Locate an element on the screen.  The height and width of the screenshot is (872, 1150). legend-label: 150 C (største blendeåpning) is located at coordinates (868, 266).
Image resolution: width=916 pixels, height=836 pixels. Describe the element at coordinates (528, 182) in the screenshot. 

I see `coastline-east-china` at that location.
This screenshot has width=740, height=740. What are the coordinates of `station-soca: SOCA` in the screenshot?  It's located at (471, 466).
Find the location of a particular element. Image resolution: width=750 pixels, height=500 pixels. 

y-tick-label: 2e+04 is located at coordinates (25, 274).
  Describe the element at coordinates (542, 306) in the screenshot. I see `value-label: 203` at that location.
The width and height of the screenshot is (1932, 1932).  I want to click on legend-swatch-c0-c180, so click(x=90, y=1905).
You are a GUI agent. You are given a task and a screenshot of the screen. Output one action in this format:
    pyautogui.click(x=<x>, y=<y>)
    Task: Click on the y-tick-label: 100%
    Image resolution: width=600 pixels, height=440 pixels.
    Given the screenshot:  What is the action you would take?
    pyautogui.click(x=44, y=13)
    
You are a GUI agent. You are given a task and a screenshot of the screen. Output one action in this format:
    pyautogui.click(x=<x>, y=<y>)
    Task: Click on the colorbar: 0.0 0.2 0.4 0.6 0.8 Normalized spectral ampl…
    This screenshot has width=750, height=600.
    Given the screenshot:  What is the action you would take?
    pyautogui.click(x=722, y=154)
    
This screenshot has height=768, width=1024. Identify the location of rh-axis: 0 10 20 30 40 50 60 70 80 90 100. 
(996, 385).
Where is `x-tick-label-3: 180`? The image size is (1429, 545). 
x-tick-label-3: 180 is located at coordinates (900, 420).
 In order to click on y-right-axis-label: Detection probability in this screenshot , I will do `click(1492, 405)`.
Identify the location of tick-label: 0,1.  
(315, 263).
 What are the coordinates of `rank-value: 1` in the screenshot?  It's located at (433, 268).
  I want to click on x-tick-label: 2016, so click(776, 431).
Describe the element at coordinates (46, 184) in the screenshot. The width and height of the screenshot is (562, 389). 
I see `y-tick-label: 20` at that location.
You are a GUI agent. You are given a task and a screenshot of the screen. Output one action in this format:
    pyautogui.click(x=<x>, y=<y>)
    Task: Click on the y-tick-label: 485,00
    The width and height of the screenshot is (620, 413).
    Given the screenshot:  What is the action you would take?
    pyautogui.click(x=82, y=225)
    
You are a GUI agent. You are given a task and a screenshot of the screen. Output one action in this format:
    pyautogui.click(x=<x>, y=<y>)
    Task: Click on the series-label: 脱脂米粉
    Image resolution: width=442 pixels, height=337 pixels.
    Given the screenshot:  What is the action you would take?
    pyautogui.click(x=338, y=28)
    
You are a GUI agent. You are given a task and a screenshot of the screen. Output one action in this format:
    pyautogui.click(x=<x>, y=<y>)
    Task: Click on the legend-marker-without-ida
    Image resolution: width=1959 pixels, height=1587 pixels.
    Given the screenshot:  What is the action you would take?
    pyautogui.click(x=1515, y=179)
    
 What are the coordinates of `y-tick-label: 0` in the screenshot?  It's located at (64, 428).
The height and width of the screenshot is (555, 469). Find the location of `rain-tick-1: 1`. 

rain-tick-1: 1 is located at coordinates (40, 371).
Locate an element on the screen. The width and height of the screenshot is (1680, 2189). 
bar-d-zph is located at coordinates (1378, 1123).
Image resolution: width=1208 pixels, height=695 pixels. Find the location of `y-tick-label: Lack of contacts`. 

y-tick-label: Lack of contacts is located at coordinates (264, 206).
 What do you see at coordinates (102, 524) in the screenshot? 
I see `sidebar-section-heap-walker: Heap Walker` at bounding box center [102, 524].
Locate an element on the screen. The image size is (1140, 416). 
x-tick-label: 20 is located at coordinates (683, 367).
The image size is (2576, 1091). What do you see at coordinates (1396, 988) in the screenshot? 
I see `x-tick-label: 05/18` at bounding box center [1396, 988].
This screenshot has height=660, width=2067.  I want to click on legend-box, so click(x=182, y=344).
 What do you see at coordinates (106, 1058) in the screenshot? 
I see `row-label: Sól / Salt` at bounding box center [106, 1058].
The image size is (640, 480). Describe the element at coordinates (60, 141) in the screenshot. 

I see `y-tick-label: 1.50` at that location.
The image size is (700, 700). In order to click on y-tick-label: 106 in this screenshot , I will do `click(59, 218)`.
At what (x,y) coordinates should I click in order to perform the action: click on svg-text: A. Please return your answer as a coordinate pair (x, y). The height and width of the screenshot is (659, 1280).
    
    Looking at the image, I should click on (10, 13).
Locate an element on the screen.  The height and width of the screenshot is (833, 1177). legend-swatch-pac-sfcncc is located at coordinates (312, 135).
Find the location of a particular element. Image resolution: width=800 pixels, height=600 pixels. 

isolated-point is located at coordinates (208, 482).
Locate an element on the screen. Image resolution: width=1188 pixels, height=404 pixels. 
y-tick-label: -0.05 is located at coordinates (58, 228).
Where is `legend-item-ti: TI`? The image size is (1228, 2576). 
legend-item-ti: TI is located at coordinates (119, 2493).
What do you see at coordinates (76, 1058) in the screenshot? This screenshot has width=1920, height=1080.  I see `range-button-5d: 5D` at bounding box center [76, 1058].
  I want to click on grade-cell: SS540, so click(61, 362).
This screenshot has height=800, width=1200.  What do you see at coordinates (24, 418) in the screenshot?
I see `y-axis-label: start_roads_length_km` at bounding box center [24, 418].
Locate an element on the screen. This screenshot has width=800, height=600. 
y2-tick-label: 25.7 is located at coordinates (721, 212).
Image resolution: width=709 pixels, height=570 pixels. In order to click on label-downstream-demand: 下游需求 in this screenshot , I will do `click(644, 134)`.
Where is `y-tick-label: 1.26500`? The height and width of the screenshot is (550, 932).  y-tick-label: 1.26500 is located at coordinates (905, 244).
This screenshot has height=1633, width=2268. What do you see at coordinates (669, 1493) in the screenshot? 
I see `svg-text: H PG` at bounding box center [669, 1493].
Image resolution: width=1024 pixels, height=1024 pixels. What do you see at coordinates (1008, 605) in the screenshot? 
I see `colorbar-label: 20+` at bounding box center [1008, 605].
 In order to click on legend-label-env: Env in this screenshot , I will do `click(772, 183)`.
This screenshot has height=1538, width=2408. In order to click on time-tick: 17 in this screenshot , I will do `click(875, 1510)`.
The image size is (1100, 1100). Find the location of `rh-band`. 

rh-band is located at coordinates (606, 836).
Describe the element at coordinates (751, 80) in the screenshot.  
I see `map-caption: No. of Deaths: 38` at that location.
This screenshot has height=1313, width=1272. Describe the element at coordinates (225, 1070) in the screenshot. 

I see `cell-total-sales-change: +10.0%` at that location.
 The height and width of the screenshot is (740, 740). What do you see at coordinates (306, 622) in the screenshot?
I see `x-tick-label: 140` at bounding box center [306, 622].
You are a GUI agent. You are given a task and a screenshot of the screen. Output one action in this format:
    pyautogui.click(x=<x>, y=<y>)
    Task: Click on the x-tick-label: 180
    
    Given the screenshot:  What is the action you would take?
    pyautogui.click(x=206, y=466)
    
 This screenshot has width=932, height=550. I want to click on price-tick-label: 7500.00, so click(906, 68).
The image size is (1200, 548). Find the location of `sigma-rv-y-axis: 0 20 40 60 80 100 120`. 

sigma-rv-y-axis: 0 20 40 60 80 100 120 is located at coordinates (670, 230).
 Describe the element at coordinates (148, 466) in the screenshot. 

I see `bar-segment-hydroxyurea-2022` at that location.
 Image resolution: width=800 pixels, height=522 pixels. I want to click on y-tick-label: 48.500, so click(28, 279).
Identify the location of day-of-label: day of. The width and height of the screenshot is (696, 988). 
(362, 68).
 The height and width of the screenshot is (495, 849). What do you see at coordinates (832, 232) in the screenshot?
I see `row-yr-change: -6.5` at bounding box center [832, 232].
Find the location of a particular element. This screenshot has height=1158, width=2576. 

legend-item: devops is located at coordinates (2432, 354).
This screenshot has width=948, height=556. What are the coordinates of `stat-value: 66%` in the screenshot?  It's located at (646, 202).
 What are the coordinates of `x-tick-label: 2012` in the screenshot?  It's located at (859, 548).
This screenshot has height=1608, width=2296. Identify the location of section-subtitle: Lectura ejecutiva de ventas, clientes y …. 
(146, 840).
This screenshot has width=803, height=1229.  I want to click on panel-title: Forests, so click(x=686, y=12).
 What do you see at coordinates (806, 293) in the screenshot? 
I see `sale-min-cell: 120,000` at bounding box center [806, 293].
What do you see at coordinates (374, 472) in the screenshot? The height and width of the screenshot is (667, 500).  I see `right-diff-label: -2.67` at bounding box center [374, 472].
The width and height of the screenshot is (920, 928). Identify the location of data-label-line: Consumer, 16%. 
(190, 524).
********************
### Exercise
Convert everything from the start of the material above down to the line containing "This screenshot has width=740, height=740." into a numbered list, leaving out blank lines.

### Result of this task
1. Locate an element on the screen.  The height and width of the screenshot is (872, 1150). legend-label: 150 C (største blendeåpning) is located at coordinates (868, 266).
2. Image resolution: width=916 pixels, height=836 pixels. Describe the element at coordinates (528, 182) in the screenshot. 
3. I see `coastline-east-china` at that location.
4. This screenshot has width=740, height=740. What are the coordinates of `station-soca: SOCA` in the screenshot?  It's located at (471, 466).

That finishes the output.